*** Block opens ***

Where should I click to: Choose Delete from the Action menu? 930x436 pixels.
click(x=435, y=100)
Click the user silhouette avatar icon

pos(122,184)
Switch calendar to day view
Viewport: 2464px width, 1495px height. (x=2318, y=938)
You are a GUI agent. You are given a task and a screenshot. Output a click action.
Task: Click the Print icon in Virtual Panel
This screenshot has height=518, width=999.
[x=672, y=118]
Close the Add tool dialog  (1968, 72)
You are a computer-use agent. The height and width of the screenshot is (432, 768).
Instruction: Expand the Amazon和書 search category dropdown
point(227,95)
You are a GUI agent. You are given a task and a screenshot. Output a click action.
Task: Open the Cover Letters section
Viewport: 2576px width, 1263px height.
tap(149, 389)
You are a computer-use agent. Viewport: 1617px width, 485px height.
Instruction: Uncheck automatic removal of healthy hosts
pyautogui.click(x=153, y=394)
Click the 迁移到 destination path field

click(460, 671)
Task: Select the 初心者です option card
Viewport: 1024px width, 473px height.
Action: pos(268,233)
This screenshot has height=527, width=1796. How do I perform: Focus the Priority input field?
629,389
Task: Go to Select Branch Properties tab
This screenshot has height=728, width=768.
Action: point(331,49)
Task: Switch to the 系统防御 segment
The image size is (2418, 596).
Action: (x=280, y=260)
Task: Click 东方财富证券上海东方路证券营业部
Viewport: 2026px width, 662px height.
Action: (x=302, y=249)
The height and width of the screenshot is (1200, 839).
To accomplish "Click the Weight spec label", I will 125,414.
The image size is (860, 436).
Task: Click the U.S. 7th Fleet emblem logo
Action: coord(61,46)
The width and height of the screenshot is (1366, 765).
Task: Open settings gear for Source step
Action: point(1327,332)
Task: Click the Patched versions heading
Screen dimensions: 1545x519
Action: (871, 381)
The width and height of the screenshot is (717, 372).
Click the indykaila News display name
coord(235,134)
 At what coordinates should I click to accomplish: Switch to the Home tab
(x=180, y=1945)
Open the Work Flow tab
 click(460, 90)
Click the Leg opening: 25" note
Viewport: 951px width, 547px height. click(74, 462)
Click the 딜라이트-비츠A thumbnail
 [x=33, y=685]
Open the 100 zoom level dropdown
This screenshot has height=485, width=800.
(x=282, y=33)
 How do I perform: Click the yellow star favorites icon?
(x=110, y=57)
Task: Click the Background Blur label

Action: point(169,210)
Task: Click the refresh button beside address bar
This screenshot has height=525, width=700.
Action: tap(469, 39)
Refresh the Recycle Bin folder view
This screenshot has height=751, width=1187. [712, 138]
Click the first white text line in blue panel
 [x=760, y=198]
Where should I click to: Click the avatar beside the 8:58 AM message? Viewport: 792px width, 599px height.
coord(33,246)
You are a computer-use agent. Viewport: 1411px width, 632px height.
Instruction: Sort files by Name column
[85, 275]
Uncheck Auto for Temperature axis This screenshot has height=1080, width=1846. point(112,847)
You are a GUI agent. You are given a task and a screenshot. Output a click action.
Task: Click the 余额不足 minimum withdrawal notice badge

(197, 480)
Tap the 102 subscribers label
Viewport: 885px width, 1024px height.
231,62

*** Block closes ***

▶ [HOW TO COMPLETE THIS TASK] With the line that has "Viewport: 2026px width, 662px height." as the first and the line that has "The height and width of the screenshot is (1200, 839)." as the last, repeat exactly that run of lines above and no more.

▶ [YOUR RESPONSE]
Viewport: 2026px width, 662px height.
Action: (x=302, y=249)
The height and width of the screenshot is (1200, 839).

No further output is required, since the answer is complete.